╭─ STUDY MATERIAL

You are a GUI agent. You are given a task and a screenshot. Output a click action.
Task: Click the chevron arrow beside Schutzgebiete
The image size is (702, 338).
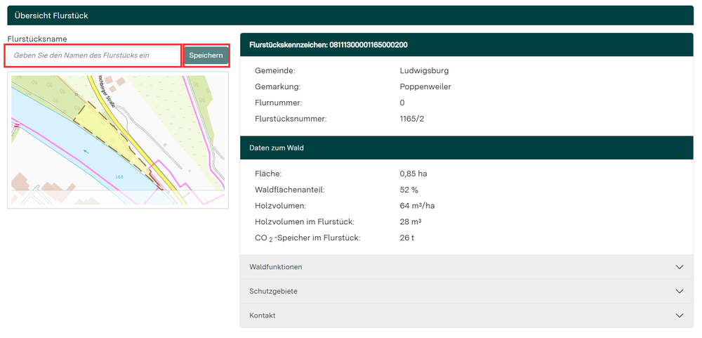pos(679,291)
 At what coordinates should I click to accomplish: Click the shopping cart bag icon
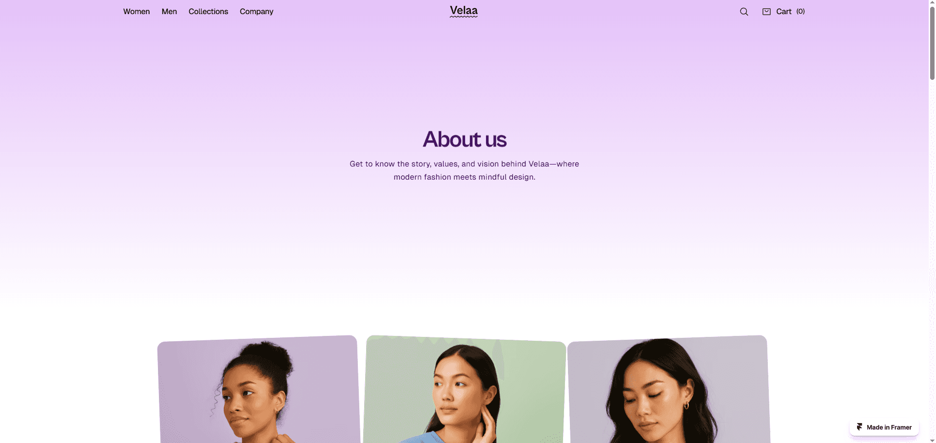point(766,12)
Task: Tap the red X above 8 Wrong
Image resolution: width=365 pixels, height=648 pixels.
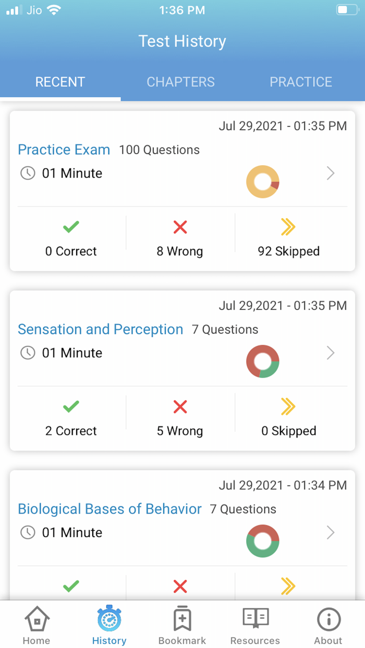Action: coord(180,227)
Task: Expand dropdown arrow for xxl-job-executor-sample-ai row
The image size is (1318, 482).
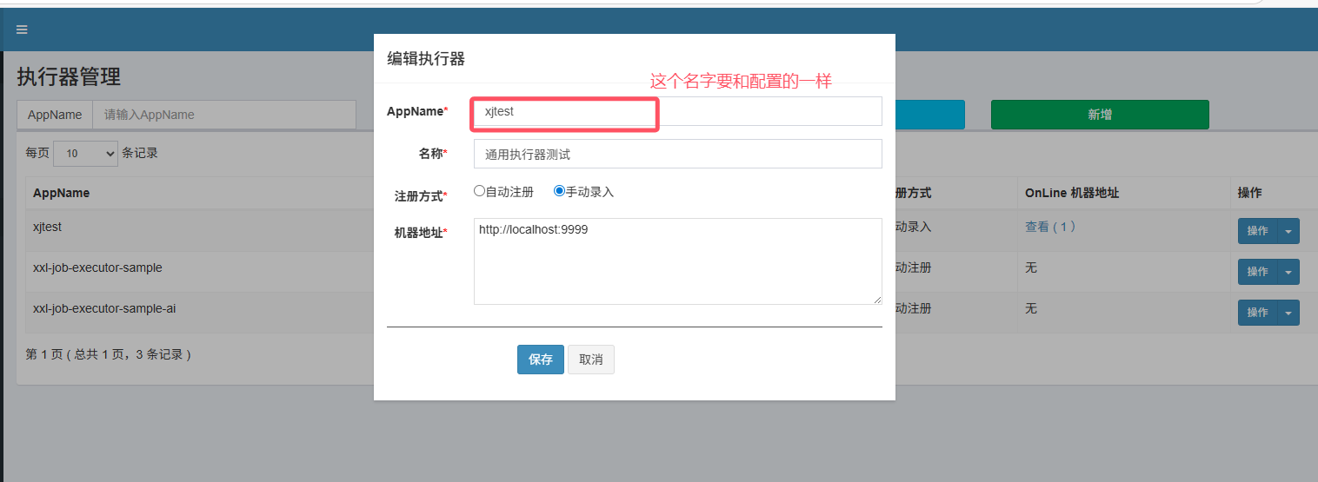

╰─
╭─ STUDY MATERIAL

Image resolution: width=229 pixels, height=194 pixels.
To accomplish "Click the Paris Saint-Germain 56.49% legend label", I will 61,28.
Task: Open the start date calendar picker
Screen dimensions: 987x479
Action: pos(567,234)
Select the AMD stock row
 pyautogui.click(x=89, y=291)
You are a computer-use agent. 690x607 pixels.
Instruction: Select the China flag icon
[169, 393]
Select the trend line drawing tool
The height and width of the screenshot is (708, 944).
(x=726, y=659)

╰─

Search the entries for the word "agent" and copy every line that holds it.

- _OUTPUT_:
You are a GUI agent. You are given a task and a screenshot. Output a click action.
You are a computer-use agent. 690x607 pixels.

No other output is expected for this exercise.